My argument doesn't work because I took the $\displaystyle \inf$ over all pairs $\displaystyle x\in{A}$ and $\displaystyle y\in{B}$. But Opalg's argument you look at a particular $\displaystyle x\in{S}$. To see that $\displaystyle d(x,A)>0$ if $\displaystyle x\notin{A}$ just use the limit point definition of a closed set.

I have a question for Jose27: How are you able to see that my original argument would work if one of A or B were compact?
• Aug 15th 2009, 02:53 PM
Enrique2
Quote:

Originally Posted by putnam120
My argument doesn't work because I took the $\displaystyle \inf$ over all pairs $\displaystyle x\in{A}$ and $\displaystyle y\in{B}$. But Opalg's argument you look at a particular $\displaystyle x\in{S}$. To see that $\displaystyle d(x,A)>0$ if $\displaystyle x\notin{A}$ just use the limit point definition of a closed set.

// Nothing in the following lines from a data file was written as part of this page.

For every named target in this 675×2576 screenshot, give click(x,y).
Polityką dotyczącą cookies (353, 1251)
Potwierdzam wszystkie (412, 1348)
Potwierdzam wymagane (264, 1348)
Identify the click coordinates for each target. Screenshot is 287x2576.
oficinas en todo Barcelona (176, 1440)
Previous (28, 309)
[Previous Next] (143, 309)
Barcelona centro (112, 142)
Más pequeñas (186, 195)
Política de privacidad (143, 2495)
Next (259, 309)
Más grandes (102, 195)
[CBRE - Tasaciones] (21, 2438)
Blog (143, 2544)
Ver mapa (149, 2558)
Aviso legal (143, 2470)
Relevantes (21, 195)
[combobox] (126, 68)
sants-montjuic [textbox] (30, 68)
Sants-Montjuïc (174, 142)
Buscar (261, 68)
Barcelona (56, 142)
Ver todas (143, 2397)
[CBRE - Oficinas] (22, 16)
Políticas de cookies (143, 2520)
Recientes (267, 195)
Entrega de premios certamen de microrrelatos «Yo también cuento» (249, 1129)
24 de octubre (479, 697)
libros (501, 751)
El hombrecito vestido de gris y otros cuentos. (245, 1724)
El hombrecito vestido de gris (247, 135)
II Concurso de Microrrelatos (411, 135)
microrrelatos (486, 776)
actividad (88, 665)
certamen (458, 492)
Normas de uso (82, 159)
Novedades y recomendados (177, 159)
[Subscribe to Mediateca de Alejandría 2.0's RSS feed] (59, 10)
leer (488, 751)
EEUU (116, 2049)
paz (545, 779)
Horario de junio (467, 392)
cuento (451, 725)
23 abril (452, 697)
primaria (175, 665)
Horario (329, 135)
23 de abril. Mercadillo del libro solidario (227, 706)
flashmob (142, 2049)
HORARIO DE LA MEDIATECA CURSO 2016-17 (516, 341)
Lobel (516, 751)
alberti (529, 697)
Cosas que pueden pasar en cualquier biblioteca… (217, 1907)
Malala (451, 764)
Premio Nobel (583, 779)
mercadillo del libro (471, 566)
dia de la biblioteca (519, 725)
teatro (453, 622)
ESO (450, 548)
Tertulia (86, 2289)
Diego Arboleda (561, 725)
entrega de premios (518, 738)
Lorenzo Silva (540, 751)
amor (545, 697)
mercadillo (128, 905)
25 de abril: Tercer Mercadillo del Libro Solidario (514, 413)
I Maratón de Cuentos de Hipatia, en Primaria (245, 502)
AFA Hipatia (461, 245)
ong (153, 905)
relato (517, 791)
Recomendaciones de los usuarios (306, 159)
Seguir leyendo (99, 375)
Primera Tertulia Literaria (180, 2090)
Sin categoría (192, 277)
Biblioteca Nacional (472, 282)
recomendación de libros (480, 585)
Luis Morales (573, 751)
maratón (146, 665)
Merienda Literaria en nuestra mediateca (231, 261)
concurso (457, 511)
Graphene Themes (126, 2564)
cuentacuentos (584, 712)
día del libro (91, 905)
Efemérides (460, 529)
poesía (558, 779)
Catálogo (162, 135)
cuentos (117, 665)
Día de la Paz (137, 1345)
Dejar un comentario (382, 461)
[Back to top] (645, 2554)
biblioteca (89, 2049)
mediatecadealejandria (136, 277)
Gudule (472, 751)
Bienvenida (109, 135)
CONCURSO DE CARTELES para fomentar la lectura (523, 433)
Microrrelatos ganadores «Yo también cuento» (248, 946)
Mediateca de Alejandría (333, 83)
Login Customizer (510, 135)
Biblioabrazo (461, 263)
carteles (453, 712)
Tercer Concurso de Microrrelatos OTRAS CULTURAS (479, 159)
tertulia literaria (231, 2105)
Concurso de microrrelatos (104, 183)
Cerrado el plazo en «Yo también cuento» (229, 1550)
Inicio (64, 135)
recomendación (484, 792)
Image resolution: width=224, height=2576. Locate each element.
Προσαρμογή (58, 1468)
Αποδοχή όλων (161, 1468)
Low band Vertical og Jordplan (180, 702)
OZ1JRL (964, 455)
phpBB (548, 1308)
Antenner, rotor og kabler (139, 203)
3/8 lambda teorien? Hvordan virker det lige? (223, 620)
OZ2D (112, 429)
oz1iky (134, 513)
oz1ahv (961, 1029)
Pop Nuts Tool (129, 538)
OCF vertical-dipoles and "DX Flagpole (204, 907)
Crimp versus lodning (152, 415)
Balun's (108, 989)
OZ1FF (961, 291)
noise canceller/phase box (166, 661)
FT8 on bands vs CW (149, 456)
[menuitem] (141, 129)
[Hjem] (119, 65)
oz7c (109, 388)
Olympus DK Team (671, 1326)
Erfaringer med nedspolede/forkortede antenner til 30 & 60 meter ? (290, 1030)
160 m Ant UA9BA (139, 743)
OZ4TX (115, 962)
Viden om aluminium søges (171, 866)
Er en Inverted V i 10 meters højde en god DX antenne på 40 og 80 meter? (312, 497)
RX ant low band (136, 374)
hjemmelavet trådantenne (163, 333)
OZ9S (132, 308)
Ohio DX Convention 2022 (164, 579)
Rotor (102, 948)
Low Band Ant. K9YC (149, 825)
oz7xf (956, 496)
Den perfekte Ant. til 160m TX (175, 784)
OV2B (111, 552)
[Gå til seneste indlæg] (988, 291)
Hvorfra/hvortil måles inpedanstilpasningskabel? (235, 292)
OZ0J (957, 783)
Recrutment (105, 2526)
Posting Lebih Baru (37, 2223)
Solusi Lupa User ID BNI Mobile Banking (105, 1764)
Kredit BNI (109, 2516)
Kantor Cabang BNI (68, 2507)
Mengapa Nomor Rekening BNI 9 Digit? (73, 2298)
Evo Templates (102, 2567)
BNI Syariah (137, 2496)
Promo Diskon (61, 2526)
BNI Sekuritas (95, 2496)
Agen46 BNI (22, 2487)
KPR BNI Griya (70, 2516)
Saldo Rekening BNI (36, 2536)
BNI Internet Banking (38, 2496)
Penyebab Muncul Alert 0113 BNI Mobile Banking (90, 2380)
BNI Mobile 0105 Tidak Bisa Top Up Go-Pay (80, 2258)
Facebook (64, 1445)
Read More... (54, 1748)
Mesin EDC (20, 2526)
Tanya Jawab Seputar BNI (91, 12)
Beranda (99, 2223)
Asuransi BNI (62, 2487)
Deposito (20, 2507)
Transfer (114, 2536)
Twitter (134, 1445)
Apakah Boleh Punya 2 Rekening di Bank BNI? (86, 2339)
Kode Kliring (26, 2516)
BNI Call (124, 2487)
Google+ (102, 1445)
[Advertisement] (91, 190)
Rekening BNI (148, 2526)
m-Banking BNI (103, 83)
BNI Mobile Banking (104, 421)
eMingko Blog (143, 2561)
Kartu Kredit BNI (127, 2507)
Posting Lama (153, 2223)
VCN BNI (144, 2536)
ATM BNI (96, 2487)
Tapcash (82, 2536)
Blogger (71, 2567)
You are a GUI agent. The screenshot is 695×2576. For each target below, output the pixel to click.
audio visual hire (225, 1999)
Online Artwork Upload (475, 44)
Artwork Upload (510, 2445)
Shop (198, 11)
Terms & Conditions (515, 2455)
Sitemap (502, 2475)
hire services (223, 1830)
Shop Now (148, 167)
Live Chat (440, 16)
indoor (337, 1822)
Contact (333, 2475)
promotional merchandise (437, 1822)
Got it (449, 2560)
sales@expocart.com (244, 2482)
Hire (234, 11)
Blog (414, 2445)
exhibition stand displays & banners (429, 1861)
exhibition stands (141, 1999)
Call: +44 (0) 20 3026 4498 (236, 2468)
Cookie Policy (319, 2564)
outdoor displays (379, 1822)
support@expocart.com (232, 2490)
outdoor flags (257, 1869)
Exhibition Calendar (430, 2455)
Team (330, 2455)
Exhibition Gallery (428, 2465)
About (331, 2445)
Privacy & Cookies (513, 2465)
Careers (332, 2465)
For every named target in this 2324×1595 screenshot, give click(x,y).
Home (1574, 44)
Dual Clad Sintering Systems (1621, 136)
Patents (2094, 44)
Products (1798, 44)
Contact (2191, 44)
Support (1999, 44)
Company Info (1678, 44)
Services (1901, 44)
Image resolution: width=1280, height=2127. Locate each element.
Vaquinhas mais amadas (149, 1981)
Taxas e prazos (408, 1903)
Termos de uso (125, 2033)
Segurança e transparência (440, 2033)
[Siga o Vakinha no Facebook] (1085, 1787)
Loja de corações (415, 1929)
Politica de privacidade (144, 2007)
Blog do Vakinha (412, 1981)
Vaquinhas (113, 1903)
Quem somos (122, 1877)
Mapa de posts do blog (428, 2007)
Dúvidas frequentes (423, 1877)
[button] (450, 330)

I have a question for Jose27: How are you able to see that my original argument would work if one of A or B were compact?

Let me get into this nice discussion. If A is compact $\displaystyle d(\cdot,B):A\to R^+$, $\displaystyle x\mapsto d(x,B)$ is a continuous function, hence the infimum is attained (it is a minimum I mean). It can't be 0, if this were the case x would belong to $\displaystyle B$ since $\displaystyle B$ is assumed to be closed, contradicting the assumed disjointness.